* _Task prompt_
Every entry must be output exactly as it is written.

* _Data extract_
******

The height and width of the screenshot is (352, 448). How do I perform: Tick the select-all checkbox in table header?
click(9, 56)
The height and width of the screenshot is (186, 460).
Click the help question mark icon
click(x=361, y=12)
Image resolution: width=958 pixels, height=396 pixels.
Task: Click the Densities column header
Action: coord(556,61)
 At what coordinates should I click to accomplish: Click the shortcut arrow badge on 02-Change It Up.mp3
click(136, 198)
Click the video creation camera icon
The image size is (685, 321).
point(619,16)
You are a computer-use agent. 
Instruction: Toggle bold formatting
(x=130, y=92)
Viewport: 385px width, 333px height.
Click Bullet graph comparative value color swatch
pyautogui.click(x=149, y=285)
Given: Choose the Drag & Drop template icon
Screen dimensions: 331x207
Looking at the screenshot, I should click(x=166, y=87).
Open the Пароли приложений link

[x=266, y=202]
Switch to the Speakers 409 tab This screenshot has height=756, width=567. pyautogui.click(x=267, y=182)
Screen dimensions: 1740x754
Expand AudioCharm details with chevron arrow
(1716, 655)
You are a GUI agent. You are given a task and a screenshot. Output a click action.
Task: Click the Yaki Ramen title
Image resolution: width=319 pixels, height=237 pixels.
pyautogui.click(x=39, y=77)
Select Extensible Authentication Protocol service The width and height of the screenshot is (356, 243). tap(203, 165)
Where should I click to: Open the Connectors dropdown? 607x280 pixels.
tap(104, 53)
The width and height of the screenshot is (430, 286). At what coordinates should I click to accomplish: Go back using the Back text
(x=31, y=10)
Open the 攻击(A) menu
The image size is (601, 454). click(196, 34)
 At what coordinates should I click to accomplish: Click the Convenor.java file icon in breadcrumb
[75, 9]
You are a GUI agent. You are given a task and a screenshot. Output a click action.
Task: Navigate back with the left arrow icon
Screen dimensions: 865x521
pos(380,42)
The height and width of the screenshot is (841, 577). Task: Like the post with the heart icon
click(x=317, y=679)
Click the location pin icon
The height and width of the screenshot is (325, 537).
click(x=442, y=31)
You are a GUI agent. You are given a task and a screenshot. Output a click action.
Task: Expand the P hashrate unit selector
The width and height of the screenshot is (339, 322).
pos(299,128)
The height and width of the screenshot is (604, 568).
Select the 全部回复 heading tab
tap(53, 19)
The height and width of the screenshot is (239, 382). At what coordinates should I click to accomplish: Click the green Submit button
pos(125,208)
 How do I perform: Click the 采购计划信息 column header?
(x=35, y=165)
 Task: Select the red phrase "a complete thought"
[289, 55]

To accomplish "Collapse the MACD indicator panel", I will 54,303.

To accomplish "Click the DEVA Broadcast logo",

******

* _Written response_
The height and width of the screenshot is (352, 448). How do I perform: Tick the select-all checkbox in table header?
click(9, 56)
The height and width of the screenshot is (186, 460).
Click the help question mark icon
click(x=361, y=12)
Image resolution: width=958 pixels, height=396 pixels.
Task: Click the Densities column header
Action: coord(556,61)
 At what coordinates should I click to accomplish: Click the shortcut arrow badge on 02-Change It Up.mp3
click(136, 198)
Click the video creation camera icon
The image size is (685, 321).
point(619,16)
You are a computer-use agent. 
Instruction: Toggle bold formatting
(x=130, y=92)
Viewport: 385px width, 333px height.
Click Bullet graph comparative value color swatch
pyautogui.click(x=149, y=285)
Given: Choose the Drag & Drop template icon
Screen dimensions: 331x207
Looking at the screenshot, I should click(x=166, y=87).
Open the Пароли приложений link

[x=266, y=202]
Switch to the Speakers 409 tab This screenshot has height=756, width=567. pyautogui.click(x=267, y=182)
Screen dimensions: 1740x754
Expand AudioCharm details with chevron arrow
(1716, 655)
You are a GUI agent. You are given a task and a screenshot. Output a click action.
Task: Click the Yaki Ramen title
Image resolution: width=319 pixels, height=237 pixels.
pyautogui.click(x=39, y=77)
Select Extensible Authentication Protocol service The width and height of the screenshot is (356, 243). tap(203, 165)
Where should I click to: Open the Connectors dropdown? 607x280 pixels.
tap(104, 53)
The width and height of the screenshot is (430, 286). At what coordinates should I click to accomplish: Go back using the Back text
(x=31, y=10)
Open the 攻击(A) menu
The image size is (601, 454). click(196, 34)
 At what coordinates should I click to accomplish: Click the Convenor.java file icon in breadcrumb
[75, 9]
You are a GUI agent. You are given a task and a screenshot. Output a click action.
Task: Navigate back with the left arrow icon
Screen dimensions: 865x521
pos(380,42)
The height and width of the screenshot is (841, 577). Task: Like the post with the heart icon
click(x=317, y=679)
Click the location pin icon
The height and width of the screenshot is (325, 537).
click(x=442, y=31)
You are a GUI agent. You are given a task and a screenshot. Output a click action.
Task: Expand the P hashrate unit selector
The width and height of the screenshot is (339, 322).
pos(299,128)
The height and width of the screenshot is (604, 568).
Select the 全部回复 heading tab
tap(53, 19)
The height and width of the screenshot is (239, 382). At what coordinates should I click to accomplish: Click the green Submit button
pos(125,208)
 How do I perform: Click the 采购计划信息 column header?
(x=35, y=165)
 Task: Select the red phrase "a complete thought"
[289, 55]

To accomplish "Collapse the MACD indicator panel", I will 54,303.

To accomplish "Click the DEVA Broadcast logo",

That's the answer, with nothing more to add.